Had I remained silent, I am certain that I would not be here today.
13/ That was, of course, just the first step on a long process, a process that involved psychotherapy as well as medication to deal with both severe depression and a frightening panic disorder.
14/ Along the way, the suicides of a number of prominent people all--and this is terrible to confess--came selfishly to be felt as threats to whatever progress I felt like I was making.

This is one of the many awful things about depression: people who, like you, suffer with it
15/ and who finally succumb to the voice in their heads that says "destroy yourself" and who *ought* only to elicit your compassion for having made this terrible choice come to seem like personal threats. Their suicides are aimed at YOU! This is a hostile universe's reminder
16/ to YOU that you shouldn't feel to good about yourself, a flashing red warning to YOU that the medication might stop working at any time and that YOU might be right back where you started. For anyone who hates, as I do, selfishness, this is among the worst parts of depression
17/ and recovery from it. The self becomes a daily preoccupation. One longs to escape it.

After many years of being on medication, I began to think about transitioning off of it. Of course this consideration prompted a lot of anxiety,
18/ particularly concerns that if I went off it and fell back into depression that perhaps the medication wouldn't work the next time.

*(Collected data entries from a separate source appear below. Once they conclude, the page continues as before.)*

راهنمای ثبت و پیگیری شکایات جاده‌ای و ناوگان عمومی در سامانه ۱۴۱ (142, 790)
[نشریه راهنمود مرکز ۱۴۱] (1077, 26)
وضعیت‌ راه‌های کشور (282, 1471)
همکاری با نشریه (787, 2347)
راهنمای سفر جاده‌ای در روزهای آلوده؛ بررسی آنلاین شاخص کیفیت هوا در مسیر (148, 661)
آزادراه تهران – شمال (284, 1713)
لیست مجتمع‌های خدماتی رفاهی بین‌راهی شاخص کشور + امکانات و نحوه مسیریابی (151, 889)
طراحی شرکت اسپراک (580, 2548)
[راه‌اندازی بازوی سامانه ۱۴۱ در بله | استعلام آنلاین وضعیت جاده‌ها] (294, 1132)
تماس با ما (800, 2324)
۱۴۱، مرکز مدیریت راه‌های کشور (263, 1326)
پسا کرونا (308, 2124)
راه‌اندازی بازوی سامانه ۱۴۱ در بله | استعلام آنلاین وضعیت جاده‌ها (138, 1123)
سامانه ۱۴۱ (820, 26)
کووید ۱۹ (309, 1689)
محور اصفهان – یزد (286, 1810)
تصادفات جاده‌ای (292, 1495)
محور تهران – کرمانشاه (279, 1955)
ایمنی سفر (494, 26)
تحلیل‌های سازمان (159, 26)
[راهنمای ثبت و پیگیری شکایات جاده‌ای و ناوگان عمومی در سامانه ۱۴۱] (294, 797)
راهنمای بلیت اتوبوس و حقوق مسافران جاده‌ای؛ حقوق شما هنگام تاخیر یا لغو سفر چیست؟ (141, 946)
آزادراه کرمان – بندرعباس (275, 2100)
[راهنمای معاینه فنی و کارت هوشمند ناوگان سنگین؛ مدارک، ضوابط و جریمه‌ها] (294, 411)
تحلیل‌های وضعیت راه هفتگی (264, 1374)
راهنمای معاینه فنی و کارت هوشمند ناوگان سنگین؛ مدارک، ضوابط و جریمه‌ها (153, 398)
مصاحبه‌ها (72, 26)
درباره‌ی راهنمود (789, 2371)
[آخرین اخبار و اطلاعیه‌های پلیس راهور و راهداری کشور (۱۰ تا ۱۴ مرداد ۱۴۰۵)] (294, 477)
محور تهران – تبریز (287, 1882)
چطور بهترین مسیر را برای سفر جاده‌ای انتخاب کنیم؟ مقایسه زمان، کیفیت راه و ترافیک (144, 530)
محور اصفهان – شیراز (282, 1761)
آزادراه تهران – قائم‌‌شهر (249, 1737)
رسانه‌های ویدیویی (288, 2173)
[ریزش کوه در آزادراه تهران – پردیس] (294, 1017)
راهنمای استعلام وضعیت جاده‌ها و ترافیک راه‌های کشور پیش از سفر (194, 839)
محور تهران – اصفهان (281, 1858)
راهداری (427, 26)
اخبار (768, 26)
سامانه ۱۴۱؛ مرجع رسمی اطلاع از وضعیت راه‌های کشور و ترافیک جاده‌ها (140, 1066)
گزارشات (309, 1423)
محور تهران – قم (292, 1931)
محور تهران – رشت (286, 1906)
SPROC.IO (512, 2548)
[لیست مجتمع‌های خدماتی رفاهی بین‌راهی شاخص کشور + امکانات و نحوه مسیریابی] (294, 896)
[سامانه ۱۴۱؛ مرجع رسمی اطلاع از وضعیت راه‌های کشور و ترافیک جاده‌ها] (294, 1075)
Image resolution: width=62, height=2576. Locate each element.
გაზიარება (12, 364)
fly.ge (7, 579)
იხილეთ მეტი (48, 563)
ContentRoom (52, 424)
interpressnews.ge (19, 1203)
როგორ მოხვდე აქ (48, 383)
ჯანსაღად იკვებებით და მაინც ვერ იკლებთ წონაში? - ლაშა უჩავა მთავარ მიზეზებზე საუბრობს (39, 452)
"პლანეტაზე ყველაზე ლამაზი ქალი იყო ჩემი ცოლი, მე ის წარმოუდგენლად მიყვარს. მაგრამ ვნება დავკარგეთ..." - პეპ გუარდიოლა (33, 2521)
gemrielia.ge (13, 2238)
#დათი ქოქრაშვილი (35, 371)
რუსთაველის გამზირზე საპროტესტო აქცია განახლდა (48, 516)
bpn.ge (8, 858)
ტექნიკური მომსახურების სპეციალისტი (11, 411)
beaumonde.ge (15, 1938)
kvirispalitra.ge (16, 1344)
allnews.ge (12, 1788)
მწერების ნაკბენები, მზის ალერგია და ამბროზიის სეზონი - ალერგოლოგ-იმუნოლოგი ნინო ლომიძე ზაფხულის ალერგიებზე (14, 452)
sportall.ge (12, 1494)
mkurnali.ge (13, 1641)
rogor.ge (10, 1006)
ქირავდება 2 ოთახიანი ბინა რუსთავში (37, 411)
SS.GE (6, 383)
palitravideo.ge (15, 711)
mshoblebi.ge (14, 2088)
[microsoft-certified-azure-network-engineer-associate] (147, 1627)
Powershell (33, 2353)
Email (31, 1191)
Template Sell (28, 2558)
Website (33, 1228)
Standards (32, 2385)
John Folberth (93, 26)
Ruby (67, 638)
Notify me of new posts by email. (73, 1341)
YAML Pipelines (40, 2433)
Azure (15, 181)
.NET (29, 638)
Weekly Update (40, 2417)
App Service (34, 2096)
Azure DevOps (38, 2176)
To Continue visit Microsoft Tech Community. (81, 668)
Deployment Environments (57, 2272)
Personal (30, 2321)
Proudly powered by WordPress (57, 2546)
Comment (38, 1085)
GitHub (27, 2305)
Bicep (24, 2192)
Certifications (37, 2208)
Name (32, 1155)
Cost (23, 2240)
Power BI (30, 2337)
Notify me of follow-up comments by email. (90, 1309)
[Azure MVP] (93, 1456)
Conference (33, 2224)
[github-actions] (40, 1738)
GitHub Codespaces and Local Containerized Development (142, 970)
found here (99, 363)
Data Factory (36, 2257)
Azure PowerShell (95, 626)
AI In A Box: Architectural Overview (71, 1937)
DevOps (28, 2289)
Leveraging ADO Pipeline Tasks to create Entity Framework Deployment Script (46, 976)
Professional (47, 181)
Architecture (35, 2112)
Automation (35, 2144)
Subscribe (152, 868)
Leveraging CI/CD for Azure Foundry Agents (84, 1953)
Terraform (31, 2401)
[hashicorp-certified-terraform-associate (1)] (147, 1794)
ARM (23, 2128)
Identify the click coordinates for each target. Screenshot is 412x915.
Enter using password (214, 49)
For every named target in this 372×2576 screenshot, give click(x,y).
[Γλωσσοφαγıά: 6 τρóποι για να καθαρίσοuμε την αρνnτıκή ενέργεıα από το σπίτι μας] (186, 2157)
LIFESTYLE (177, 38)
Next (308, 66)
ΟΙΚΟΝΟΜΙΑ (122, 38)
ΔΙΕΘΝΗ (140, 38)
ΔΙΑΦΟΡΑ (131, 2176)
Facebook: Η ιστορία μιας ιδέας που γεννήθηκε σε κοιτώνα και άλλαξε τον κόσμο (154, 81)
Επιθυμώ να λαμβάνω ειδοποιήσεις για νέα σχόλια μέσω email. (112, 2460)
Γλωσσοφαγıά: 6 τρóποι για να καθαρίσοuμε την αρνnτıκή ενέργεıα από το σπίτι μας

So I began to think about what I could do that would help boost my mood. I settled on biking.
19/ The decision to get a bike had a number of things in its favor: it would help reduce my carbon footprint, I could do it every day, it would become my new means of commuting to work, and it had very positive associations from childhood.
20/ So I went out and bought a lovely single speed bike from my local bike shop and began daily riding to work, a short commute of only 8 miles round trip. I came to enjoy riding so much that I started taking this bike out for longer and longer rides, interested to see how far I
21/ could go on just a single gear. To mark my 50th birthday, I rode my first century on this bike (not, alas, in optimal conditions--it was November and a very cold day in Massachusetts).

What I discovered on these long bike rides was that I would get utterly outside of myself
22/ Cycling was an escape from the confines of the self and put me in touch with elemental things.

It was around this time that I transitioned slowly off medication and was happy to discover a life on the other side of depression.
23/ Please know--this thread is not intended as a blueprint for anyone. It is simply a description of my own experience with depression, panic disorder, and suicidal ideation.

My one and only message is the one I gave before: do not be ashamed to talk about suicidal feelings.
24/ The decision to confess that you are considering suicide is a sign that *you want to live.* Please do not stay silent.